Apesar de alguns “falsos alarmes” no passado, o primeiro-ministro malaio lembrou que nunca se desistiram das buscas e voltou a prometer: “não vamos desistir”.

Recorde-se que quarta-feira deu à costa na Ilha da Reunião a parte de uma asa de um avião e, já esta quinta-feira, foi também encontrada uma mala, junto no mesmo local.
 

Número de série 657 BB


Segundo o Journal de L’ile de la Réunion, um media local, a parte da asa descoberta tinha escrito um número de série: 657 BB. O jornal divulgou mesmo uma foto onde se pode ver o número referido.




Se compararmos esta informação com a presente no manual oficial da Boeing, relativo ao aparelho 777, comprova-se que há uma correspondência do número.





Esta informação, agora divulgada, vem reforçar a ideia de estarmos perante um Boeing 777. Algo já assumido pelas diferentes autoridades, envolvidas na investigação ao acidente do voo MH370. 

Considerando que o único Boeing 777 desaparecido no mundo é o do voo MH370, ao ser confirmado que esta peça é de um aparelho deste modelo, estaremos perante o avião da Malaysian Airlines.
 

Os crustáceos


Joseph Pouplin, um biólogo marinho da Academia Naval francesa, afirmou ao Journal de L’ile de la Réunion, que os crustáceos que surgem nas imagens presos ao bocado da asa podem estar presos há mais de sete meses.

A espécie também já foi identificada: são Lepas anatifera. Uma espécie de Cirrípede, pertencente à família Lepadidae, um tipo de crustáceos marinhos. Vivem em águas quentes e crescem 1 a 2 cm por ano. A sua existência pode ajudar a perceber, por exemplo, há quanto tempo o objeto está dentro de água.
 

As correntes no Oceano Índico


Já David Ferreira, um oceanógrafo, explicou ao jornal britânico Guardian que “é perfeitamente possível” os destroços viajarem tantos quilómetros, desde a área onde a busca está concentrada, até à zona costeira onde foram encontrados, na Ilha reunião. São cerca de três/quatro mil quilómetros em 16 meses.
 

De acordo com este especialista, o Oceano Índico tem duas correntes principais: “uma a sul, do local onde se suspeita ocorreu o acidente, que viaja de oeste para leste. E outra a norte, que viaja de leste para oeste”.

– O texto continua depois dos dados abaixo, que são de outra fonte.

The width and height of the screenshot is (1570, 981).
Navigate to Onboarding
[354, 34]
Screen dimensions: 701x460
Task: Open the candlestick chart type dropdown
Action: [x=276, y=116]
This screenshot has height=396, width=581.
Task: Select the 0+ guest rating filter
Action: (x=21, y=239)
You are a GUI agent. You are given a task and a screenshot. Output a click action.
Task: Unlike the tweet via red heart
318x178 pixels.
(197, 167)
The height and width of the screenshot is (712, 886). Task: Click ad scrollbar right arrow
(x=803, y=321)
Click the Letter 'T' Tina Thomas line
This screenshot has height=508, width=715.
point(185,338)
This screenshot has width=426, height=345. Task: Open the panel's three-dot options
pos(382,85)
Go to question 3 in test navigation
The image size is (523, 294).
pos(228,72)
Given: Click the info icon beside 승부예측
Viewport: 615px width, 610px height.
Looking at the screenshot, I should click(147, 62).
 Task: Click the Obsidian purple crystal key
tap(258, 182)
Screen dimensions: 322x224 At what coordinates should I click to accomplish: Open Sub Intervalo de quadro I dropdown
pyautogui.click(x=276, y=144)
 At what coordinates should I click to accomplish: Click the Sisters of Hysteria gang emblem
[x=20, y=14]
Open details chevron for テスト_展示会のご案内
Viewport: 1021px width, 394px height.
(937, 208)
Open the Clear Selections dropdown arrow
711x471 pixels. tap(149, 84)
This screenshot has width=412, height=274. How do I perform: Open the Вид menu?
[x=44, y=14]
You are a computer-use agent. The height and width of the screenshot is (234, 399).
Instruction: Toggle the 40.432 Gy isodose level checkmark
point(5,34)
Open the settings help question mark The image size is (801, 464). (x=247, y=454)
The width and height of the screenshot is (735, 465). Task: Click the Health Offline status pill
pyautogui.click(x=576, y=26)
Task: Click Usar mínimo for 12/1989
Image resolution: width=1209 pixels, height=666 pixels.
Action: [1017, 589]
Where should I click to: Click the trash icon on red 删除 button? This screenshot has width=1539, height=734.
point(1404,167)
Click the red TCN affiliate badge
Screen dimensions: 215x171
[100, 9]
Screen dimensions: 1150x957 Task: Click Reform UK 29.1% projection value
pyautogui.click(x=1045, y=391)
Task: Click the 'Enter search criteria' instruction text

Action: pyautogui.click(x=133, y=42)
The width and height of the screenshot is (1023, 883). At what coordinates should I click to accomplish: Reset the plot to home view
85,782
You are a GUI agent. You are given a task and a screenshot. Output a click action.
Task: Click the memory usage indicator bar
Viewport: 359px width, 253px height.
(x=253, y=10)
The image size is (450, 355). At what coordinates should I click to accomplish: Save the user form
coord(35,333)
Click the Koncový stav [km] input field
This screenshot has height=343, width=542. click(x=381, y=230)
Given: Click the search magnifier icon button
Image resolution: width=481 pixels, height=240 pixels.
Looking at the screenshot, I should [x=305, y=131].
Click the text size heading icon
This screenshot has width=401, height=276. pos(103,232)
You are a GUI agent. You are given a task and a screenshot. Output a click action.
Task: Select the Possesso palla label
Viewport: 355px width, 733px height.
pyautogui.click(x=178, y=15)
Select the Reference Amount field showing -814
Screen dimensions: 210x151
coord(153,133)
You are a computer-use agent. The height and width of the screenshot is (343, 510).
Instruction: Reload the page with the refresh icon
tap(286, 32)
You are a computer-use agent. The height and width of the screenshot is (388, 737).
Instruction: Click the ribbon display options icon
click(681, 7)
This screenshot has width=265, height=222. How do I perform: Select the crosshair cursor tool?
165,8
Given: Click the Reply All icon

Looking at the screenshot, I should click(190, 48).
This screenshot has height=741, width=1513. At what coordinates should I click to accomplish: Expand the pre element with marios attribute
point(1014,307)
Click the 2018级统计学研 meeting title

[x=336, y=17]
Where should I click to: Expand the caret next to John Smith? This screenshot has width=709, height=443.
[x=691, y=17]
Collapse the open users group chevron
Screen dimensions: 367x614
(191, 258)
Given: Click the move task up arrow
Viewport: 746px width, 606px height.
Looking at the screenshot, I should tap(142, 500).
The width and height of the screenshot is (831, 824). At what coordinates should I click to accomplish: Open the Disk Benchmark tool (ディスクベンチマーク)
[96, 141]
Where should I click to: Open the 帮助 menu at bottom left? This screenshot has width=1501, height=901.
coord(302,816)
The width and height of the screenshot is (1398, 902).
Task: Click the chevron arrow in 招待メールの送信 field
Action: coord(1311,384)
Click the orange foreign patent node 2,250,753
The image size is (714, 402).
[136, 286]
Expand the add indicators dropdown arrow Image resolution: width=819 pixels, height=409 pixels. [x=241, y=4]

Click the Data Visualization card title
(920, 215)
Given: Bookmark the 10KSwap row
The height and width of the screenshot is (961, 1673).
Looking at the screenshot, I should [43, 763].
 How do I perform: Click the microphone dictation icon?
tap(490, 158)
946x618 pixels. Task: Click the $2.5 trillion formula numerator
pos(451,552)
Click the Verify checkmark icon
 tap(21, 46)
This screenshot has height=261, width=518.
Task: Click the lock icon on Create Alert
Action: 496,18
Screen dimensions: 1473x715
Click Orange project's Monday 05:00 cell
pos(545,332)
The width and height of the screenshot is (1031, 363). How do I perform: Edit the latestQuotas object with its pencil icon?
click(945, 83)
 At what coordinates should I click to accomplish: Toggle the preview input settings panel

David Ferreira considera possível “que os destroços tenham, primeiro, subido e depois apanhados pela corrente do equador, em direção ao oeste”, concluiu.

Sozinha, esta peça, pouco pode ajudar na busca do aparelho, mas David Ferreira considera que pode ajudar a perceber melhor o local de impacto do aparelho no mar, voltando a restringir as zonas de busca.
 

"Não acredito que encontraram o avião”

 
A bordo do voo seguiam 153 passageiros chineses (239 ao todo), eram a maioria. Os familiares olham com desconfiança perante os novos factos e as suspeitas que existem.
 

“Pessoalmente não acredito. Não acredito que encontraram o avião”.


É assim que Cheng Liping, que perdeu o marido no voo MH370, reage em declarações ao jornal Guardian, à possibilidade de ter sido encontrado um destroço do Boeing 777 da Malaysia Airlines.

Jacquita Gonzales perdeu o marido, Patrick Gomes era membro da tripulação. Nos últimos meses viveu uma constante “montanha russa” de emoções. Em declarações à AFP, confessa “uma mistura de sentimentos”. Se por um lado, “pode encerrar” um capítulo, por outro prefere ter esperança “que eles ainda estão vivos algures”. Para ela, só vai terminar quando o avião for recuperado.